TechEarl

MongoDB Schema Design: Embedding vs Referencing

When to embed related data as subdocuments and when to reference it by _id in MongoDB. The 16 MB document limit, $lookup joins, access patterns, and the established schema-design patterns.

Ishan Karunaratne⏱️ 12 min readUpdated
Share thisCopied
MongoDB schema design decision: embed related data as subdocuments for one-to-few relationships accessed together, or reference it by _id and join with $lookup for high-cardinality, independently-updated, or shared data, bounded by the 16 MB document limit.

Every MongoDB schema decision comes down to one fork: do you embed the related data as a subdocument or array inside one document, or do you reference it by storing its _id (or another key) and reading the related document separately? Embedding gives you a single-document read that is fast and atomic. Referencing keeps documents small and avoids duplicating data that lives in many places, at the cost of a second query or a $lookup join. Below is the decision table, the same relationship modeled both ways, a $lookup example, and the established patterns that sit between the two extremes.

Short answer: embed when the related data is small, bounded, and almost always read together with its parent (one-to-one or one-to-few). Reference when the relationship is one-to-many with high or unbounded cardinality, the related entity is large or shared across many parents, or it changes on its own and you do not want to duplicate it. The hard ceiling that forces a reference is the 16 MB BSON document limit: an unbounded embedded array eventually blows past it.

Embed or reference: the core decision

MongoDB stores data as BSON documents, and a document can nest other documents and arrays to any depth you like. That nesting is the whole point of the document model, so the first instinct should be to embed. The MongoDB manual puts it plainly: data that is accessed together should be stored together, and you model for your application's query patterns, not for a normalized textbook schema.

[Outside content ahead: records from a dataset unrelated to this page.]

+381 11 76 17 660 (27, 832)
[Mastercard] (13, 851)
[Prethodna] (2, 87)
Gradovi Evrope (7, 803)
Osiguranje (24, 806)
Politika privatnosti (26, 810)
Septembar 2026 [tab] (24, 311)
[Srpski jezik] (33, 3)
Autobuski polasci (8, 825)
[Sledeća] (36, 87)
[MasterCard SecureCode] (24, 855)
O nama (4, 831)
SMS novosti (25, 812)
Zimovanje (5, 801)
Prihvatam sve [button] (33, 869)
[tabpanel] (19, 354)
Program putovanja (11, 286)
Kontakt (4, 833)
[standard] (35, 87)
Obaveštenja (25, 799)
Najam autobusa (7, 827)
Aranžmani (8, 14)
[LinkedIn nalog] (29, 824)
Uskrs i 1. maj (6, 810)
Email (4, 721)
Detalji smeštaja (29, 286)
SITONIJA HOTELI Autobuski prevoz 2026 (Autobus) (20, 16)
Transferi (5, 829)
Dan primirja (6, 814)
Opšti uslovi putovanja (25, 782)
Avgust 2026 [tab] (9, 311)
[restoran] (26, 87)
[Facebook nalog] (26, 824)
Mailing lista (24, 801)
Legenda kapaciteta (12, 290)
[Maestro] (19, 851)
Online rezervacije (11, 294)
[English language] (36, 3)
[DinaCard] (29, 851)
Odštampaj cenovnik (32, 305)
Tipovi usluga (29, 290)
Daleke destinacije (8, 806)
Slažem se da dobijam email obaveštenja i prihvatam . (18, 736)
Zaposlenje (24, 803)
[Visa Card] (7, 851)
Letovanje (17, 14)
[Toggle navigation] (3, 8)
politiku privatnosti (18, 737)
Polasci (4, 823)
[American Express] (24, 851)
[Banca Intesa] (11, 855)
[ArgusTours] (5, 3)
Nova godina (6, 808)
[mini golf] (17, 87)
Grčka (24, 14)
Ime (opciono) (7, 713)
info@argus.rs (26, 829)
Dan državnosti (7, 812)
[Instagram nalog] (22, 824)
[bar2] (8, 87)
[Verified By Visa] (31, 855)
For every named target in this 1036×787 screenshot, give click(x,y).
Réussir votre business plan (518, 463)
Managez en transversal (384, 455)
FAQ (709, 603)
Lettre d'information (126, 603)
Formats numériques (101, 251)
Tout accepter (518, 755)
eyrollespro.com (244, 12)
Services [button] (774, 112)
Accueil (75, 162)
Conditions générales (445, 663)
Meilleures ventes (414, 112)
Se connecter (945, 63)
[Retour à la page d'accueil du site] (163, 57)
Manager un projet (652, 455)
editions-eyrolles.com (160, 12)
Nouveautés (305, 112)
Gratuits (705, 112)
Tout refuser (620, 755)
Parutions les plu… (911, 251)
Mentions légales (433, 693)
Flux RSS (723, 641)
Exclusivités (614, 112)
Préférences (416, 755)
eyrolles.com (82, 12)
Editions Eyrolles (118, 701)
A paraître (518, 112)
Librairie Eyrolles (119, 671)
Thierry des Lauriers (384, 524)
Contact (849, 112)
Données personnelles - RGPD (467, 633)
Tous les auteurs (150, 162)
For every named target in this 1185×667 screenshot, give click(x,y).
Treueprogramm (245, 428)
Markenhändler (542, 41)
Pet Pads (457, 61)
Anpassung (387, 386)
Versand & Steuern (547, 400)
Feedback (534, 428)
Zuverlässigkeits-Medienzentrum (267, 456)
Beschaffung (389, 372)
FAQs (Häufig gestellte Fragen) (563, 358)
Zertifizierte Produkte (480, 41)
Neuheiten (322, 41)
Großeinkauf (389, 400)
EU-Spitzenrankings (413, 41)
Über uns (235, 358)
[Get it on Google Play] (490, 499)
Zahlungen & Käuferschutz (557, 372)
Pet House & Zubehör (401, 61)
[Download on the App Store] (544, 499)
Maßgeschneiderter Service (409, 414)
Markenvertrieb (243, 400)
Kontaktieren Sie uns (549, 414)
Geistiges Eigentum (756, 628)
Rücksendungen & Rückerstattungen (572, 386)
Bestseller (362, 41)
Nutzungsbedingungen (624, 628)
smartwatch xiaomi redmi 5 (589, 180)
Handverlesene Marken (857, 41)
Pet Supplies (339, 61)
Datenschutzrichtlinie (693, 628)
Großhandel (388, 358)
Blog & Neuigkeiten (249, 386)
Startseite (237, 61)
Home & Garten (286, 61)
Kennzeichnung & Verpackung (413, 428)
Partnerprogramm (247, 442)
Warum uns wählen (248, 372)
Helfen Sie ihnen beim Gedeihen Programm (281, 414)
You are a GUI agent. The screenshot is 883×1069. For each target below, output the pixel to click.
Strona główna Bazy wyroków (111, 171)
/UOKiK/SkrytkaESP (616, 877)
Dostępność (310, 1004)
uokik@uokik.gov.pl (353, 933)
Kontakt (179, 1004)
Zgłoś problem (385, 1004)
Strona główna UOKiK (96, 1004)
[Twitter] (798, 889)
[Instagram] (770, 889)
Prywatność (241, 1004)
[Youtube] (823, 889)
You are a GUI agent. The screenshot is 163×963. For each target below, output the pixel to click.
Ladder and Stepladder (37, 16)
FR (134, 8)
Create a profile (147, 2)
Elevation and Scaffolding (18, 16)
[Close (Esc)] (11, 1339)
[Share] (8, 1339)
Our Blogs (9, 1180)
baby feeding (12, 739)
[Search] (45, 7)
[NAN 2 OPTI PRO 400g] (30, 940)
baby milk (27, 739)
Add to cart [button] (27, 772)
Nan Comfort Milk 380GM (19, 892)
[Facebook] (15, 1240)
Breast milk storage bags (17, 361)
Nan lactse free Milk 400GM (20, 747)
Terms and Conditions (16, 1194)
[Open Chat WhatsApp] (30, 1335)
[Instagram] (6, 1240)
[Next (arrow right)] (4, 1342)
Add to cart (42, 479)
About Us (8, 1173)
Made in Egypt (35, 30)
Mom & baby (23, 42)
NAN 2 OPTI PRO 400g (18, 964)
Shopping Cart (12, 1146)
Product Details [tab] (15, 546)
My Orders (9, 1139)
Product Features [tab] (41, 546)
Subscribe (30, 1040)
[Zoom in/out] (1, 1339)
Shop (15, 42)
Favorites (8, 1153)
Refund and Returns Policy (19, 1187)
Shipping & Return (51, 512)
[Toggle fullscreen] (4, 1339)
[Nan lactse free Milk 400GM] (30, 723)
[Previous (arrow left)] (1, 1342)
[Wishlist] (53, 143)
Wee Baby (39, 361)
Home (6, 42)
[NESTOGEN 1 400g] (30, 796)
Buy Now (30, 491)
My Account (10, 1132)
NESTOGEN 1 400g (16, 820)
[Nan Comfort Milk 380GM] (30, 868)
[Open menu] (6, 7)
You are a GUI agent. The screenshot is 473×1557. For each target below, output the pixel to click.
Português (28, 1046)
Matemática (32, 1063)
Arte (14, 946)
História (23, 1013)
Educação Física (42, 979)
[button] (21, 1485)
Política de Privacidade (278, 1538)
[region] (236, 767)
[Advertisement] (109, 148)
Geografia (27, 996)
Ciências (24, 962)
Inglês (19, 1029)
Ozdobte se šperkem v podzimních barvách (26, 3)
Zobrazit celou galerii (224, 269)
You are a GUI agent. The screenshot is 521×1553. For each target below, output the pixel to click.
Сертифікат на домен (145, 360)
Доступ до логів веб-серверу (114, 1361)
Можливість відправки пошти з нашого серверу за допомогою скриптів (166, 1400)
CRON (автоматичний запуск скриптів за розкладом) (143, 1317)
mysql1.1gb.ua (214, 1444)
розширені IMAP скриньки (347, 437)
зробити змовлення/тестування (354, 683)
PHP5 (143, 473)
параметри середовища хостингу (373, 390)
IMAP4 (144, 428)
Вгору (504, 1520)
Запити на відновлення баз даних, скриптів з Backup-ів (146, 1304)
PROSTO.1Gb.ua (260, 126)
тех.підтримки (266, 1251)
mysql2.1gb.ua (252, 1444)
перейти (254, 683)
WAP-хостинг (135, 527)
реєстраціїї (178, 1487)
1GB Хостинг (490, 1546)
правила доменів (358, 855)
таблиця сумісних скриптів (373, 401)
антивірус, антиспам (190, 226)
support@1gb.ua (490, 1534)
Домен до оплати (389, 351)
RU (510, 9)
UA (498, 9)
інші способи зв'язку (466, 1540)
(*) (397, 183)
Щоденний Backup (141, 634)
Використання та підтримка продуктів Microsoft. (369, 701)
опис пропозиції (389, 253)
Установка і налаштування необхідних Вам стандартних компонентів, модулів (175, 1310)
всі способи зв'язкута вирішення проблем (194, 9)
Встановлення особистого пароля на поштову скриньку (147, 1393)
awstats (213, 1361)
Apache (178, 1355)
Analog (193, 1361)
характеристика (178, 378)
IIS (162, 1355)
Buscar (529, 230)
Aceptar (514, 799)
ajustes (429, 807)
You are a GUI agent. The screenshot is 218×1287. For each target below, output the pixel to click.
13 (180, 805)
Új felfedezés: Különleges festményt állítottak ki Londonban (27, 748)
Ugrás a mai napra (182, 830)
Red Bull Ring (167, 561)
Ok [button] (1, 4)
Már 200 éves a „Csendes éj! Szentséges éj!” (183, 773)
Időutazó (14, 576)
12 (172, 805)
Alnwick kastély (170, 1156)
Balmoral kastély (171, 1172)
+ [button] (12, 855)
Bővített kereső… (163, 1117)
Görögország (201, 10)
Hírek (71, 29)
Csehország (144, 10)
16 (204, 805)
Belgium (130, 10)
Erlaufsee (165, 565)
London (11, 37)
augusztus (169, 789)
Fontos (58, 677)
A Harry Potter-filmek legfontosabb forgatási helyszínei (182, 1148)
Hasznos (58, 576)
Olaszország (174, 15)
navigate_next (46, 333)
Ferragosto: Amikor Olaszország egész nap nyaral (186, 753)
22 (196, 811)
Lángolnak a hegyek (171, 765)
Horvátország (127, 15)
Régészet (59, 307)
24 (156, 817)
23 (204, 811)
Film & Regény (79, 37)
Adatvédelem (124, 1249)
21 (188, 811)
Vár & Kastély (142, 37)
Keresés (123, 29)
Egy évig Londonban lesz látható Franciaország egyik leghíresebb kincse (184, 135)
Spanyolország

This is the opposite instinct from relational design, and it is worth saying out loud. In SQL you normalize first (split everything into its own table, join on read) and denormalize only when the joins hurt. In MongoDB you start denormalized (embed the related data in the document that reads it) and reach for references only when embedding stops paying off. If you carry relational habits into MongoDB you end up with a pile of tiny collections and a $lookup on every query, which is the slow path the document model was built to avoid.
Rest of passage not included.